IF OBJECT_ID('dbo.alphaNumericOnly8K', 'IF') IS NOT NULL
  DROP FUNCTION dbo.alphaNumericOnly8K;
GO
CREATE FUNCTION dbo.alphaNumericOnly8K
(
  @pString varchar(8000)
) 
RETURNS TABLE WITH SCHEMABINDING AS RETURN
/****************************************************************************************
[Purpose]:
 Given a varchar(8000) string or smaller, this function strips all but the alphanumeric 
 characters that exist in @pString.
[Author]:
 Alan Burstein, EE, Jeff Moden
[Compatibility]:
 SQL Server 2008+, Azure SQL Database, Azure SQL Data Warehouse
[Parameters]:
 @pString = VARCHAR(8000); Input string to be cleaned
[Returns]:
 AlphaNumericOnly - VARCHAR(8000)

» Data entries:
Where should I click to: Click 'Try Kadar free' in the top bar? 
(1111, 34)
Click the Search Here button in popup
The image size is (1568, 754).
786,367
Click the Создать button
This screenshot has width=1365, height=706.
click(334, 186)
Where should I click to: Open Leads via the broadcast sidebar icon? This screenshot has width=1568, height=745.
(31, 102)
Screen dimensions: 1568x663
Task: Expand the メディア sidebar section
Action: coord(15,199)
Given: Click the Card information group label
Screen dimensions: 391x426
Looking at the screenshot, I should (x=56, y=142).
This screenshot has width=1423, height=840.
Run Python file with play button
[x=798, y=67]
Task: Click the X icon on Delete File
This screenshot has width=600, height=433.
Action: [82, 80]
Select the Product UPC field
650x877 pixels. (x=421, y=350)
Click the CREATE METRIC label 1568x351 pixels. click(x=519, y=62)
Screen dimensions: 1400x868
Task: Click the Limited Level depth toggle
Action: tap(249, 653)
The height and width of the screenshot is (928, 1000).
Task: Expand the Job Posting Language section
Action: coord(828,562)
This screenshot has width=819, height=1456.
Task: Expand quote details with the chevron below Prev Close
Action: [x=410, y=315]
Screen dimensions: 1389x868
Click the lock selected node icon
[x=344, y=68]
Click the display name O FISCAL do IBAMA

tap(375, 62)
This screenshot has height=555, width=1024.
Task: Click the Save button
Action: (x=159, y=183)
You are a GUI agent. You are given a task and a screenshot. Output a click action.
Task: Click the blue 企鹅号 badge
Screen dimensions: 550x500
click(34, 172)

» Given task: In the SQL function definition, what kind of characters does the function keep when it cleans @pString?

» Answer below: Only the alphanumeric characters.